No major forest fires came close to communities this summer and no structures, such as cabins, were burned The largest fire was east of Wrigley in late June and early July. The fire grew quickly in its first few days but then rain dampened it, said Allaire.

Most of the fires this season were just monitored. Fire 26, which covered 60 hectares close to McGill Lake, was the largest fire to be fought. There were lots of structures near the fire that were at risk, said Allaire, including cabins, a fiber optic line, a NorthwesTel site and Enbridge Pipeline Inc.'s Mackenzie pump station.

Mark Gerlock, Enbridge's area supervisor, credited Allaire for keeping the company well informed about the fire and actions that were taken to fight it.

Gerlock said he received voicemails three times a day providing updates about the situation.
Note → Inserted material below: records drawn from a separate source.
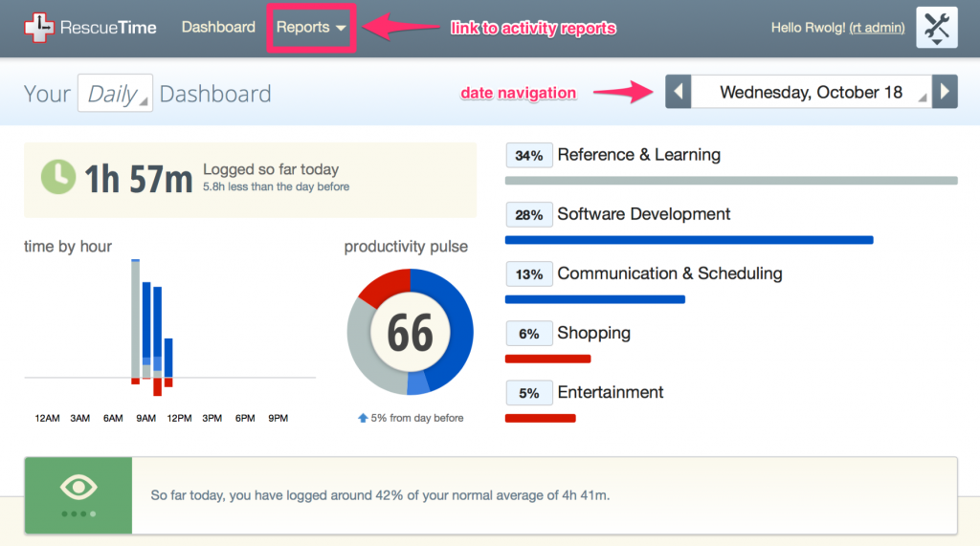This screenshot has width=980, height=546.
Task: Click the tallest bar in time by hour chart
Action: coord(136,318)
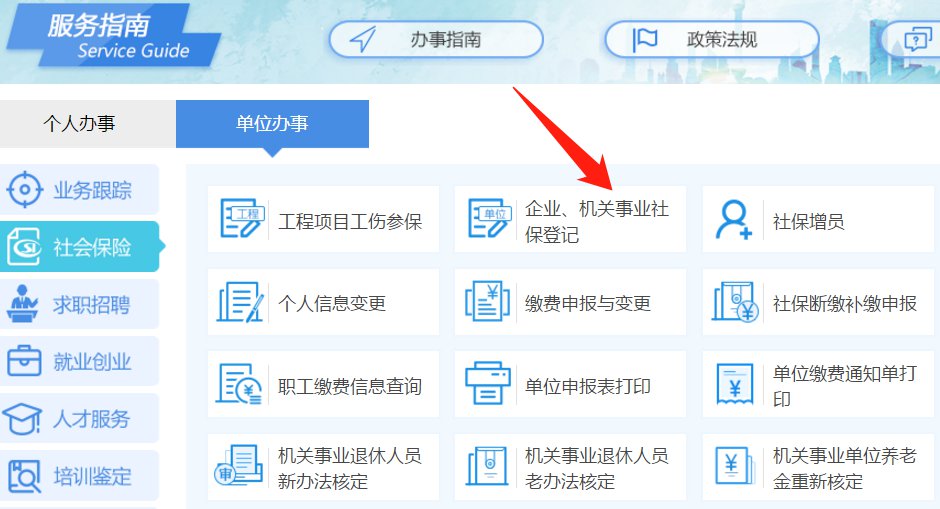The image size is (940, 509).
Task: Click the 求职招聘 sidebar icon
Action: [x=22, y=304]
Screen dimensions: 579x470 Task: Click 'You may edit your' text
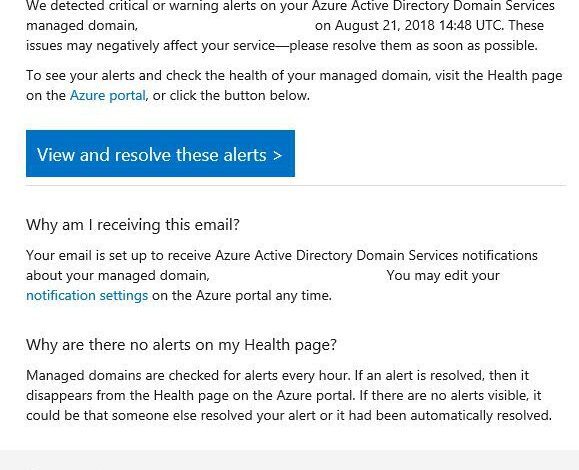(443, 275)
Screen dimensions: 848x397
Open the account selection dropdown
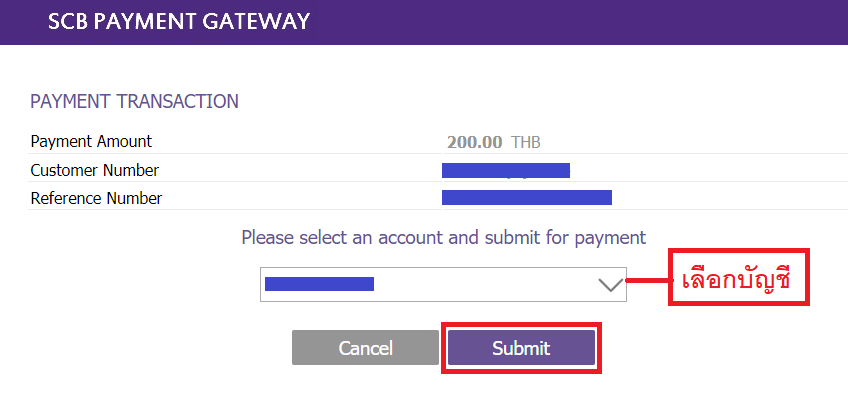point(443,284)
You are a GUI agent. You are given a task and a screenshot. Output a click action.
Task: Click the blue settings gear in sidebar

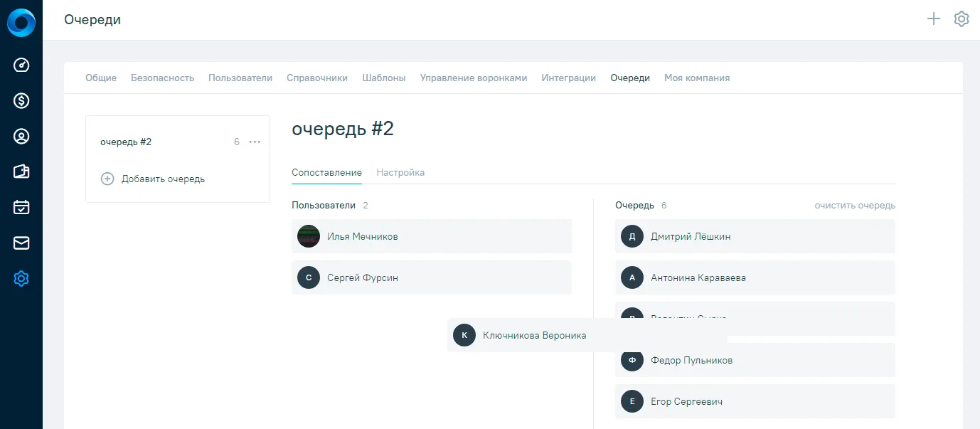pos(21,279)
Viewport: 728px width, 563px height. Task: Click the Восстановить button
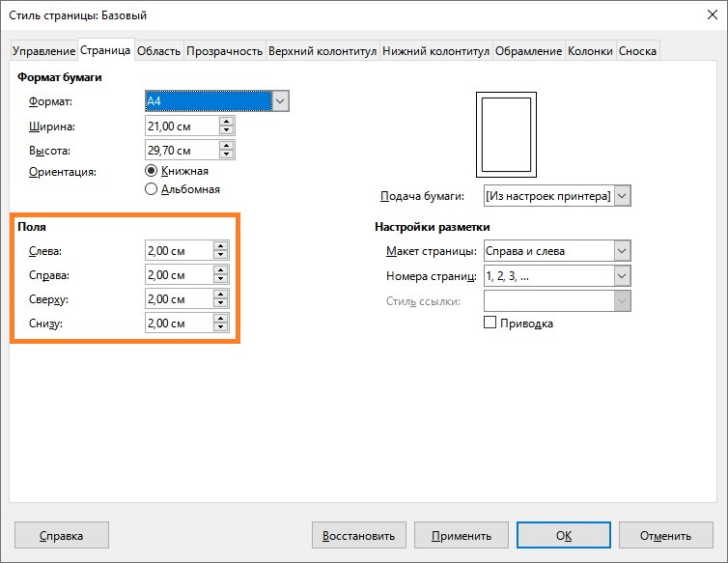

The way the fire was fought was well orchestrated, he said.

Although fire crews in the region did work on some fires in the Deh Cho, they saw more action while on export, said Allaire. Within the territory, crews from the Deh Cho were sent to the North and South Slave and Inuvik.

Two crews, Deh Cho 1 from Fort Simpson and Deh Cho 6 from Fort Liard, along with Allaire and Kelly Pennycook, were deployed to Alberta north of Fort McMurray in late May. Deh Cho 2 from Fort Simpson was shipped to Ontario for more than two weeks in August.

Within the next few years Allaire expects that crews will see a lot of action in the Deh Cho because forest fire trends seem to follow a cyclical pattern.

"Every year I'm expecting it will be a busy year," he said.

The season in 1998 marked the Deh Cho's last busy year with 101 fires including one new fire every day over a five-and-a-half-week period. Since then, 2005, which recorded 74 fires, has been the only above average fire season.